You can also refer to some config templates here.
Running the preprocessing pipeline#
Once the configuration file is prepared, run the below command:
python preprocess_data.py --config /path/to/configuration/file
Visualization#
This tool visualizes preprocessed data efficiently and in an organized fashion, allowing for easy debugging and error-catching of the output data.
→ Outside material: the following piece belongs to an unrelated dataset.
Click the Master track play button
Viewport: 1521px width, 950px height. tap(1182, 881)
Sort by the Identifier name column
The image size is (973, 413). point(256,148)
python launch_tokenflow.py --output_dir <directory/of/file(s)>
Arguments#
output_dir
: Contains the file(s) that are to be viewed in the GUI. [Required]data_params
: Location of the data_params.json file for the preprocessed dataset. [Optional]port
: In case the user wants to specify a different port for the flask server. [Optional, default=5000]
Output#
There are 4 sections in the visualization output. input_strings
and label_strings
are converted
tokens from input_ids
and labels
respectively. The tokens in the string sections are highlighted
in green when the loss weight is greater than zero for that specific token. Similarly, the tokens are
highlighted in red when their attention mask is set to zero. For multimodal datasets, hovering over the
image pad tokens also displays the corresponding image in the popup window.
Conclusion#
By following this guide, you can efficiently set up and run data preprocessing pipelines on the Cerebras platform. This process ensures that your datasets are clean and optimized for further machine learning tasks, improving both performance and accuracy.